๐Ÿ“š Additional Documentation

Notes

(ARL6-notes.md)

ARL6 (BBS3) review notes

UniProt: Q9H0F7. ADP-ribosylation factor-like protein 6 / Bardet-Biedl syndrome 3 protein.
186 aa, small GTPase, Arf family (Ras superfamily). Gene on chr 3. HGNC:13210.

Core identity

  • Arf-like small GTPase. Belongs to small GTPase superfamily, Arf family (UniProt SIMILARITY).
  • GTP/GDP nucleotide switch.
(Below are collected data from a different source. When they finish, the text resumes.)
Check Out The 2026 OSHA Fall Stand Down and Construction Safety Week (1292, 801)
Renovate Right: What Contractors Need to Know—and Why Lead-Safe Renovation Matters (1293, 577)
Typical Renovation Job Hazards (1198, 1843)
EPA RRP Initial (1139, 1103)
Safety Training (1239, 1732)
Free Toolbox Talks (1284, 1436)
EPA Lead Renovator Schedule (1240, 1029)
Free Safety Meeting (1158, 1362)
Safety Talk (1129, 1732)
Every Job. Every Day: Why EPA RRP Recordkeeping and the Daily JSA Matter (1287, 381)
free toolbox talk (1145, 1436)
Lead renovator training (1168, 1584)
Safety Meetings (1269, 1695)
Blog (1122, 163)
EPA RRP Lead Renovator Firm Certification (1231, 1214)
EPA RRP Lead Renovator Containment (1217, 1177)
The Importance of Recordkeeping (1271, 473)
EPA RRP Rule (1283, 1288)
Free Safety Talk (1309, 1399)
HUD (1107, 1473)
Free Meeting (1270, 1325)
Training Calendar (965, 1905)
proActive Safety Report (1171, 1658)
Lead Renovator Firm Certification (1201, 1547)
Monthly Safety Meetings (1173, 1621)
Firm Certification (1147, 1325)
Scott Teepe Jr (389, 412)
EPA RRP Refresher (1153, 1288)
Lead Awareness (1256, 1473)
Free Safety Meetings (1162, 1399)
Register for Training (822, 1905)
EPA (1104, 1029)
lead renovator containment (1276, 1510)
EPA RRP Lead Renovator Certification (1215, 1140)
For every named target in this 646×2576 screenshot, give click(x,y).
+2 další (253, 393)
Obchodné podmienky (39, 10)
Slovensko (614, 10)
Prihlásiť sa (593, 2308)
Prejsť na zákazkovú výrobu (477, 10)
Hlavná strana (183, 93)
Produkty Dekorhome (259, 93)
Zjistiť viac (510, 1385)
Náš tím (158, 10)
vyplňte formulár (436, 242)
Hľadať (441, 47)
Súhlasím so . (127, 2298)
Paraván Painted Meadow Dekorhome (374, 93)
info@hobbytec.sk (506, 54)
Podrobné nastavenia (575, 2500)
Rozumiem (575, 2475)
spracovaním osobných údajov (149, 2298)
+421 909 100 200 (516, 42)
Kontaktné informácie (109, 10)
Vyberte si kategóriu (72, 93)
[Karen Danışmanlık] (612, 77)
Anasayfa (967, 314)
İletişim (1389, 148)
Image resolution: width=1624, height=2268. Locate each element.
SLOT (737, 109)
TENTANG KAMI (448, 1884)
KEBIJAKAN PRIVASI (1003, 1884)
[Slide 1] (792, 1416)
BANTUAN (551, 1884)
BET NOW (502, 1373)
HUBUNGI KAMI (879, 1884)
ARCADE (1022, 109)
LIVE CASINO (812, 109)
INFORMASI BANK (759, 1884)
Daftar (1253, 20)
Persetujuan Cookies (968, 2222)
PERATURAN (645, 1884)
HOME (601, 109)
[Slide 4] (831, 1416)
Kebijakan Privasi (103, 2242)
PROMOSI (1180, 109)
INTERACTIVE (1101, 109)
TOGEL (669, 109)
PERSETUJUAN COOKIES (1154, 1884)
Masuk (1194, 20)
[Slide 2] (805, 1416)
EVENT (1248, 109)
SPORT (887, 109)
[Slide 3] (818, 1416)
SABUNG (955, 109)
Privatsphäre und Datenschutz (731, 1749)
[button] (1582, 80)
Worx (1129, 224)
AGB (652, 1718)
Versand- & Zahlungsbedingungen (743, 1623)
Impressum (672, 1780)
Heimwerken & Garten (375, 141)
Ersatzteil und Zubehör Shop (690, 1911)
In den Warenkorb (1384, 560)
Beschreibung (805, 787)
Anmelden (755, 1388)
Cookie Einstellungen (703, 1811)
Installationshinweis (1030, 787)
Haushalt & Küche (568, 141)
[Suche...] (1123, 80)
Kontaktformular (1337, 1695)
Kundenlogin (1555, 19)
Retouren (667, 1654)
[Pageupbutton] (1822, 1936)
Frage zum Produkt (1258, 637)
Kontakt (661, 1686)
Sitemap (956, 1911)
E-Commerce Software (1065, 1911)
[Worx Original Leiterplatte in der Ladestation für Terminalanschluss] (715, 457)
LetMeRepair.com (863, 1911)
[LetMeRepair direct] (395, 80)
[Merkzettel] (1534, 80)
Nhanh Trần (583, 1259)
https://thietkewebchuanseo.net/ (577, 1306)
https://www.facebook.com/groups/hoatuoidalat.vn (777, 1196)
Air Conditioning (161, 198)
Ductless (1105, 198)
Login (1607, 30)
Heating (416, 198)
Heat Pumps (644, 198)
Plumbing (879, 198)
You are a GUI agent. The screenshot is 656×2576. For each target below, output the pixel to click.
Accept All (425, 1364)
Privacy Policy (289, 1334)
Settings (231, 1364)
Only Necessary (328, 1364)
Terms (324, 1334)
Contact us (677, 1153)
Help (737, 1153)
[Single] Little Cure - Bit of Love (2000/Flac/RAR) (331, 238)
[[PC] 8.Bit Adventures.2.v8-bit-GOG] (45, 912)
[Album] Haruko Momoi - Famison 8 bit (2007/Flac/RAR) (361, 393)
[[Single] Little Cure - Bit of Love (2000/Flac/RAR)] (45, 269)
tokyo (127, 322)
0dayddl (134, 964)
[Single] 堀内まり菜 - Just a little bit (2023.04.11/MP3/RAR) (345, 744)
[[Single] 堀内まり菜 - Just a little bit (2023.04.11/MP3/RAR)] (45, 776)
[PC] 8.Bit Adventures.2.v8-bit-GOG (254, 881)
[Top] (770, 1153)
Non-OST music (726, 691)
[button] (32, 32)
Crystal structure of GTP-bound ARL6 (PDB 2H57) solved
    PMID:20207729.
  • P-loop / nucleotide binding residues mapped (UniProt BINDING 24-31, 50, 69-73, 130-133, 164;
    Mg2+ at 31, 50). BBS variants T31M/T31R, G169A, L170W abrogate or alter GTP binding and
    increase proteasomal degradation [PMID:19236846; PMID:20207729; PMID:15314642].
  • Core MF: GTP binding (GO:0005525) and GTPase activity (GO:0003924). Both are core for this gene.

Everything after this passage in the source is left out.